◆ Selected passage:
+ + + + +
MapReduce: Simplified Data Processing on Large Clusters [pdf]

Dean, Jeffrey, and Sanjay Ghemawat. "MapReduce: simplified data processing on large clusters." Communications of the ACM 51.1 (2008): 107-113.

MapReduce is a programming model, designed to make it easy to automatically parallelize programs. Users implement the parallelized part of their program using the map and reduce functions, known from functional programming. The map function takes a (key, value)-pair and produces zero or more new (key, value)-pairs. The reduce function takes a key and a stream of all values assigned to the respective key, which is then used to produce new values belonging to the given key. Many programs can be elegantly expressed using these two functions. Since they are meant to be pure functions, without side-effects, the MapReduce library can automatically parallelize many parts of the computation.
+ + + + +
◆ Task prompt: Which publication details appear in the citation on the MapReduce page? List every one. The material has no connection to the MapReduce page.
+ + + + +
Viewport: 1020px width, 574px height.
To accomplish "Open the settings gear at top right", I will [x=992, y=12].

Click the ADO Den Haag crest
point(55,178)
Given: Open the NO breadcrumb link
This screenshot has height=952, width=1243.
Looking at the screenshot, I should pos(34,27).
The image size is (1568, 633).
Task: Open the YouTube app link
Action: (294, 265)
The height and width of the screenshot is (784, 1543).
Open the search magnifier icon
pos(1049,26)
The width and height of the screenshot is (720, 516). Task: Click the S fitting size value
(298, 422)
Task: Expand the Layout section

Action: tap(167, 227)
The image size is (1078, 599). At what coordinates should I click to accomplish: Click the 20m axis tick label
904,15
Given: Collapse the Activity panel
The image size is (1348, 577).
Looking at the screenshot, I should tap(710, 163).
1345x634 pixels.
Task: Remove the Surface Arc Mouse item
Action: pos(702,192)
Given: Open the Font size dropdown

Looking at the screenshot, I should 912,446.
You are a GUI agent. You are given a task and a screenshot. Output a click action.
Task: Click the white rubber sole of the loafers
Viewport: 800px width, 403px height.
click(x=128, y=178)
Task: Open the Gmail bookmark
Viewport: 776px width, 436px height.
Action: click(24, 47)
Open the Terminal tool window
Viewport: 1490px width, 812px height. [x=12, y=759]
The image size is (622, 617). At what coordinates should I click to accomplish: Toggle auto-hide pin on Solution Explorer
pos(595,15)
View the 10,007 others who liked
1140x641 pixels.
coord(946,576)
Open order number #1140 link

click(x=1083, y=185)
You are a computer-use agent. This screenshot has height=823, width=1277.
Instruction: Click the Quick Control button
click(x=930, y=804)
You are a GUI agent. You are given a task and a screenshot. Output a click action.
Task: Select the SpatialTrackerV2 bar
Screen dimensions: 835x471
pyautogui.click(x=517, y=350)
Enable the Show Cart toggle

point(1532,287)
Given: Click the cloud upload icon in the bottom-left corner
+ + + + +
◆ Task solution:
- Authors: Jeffrey Dean and Sanjay Ghemawat
- Title: "MapReduce: simplified data processing on large clusters"
- Journal: Communications of the ACM
- Volume and issue: 51.1
- Year: 2008
- Pages: 107-113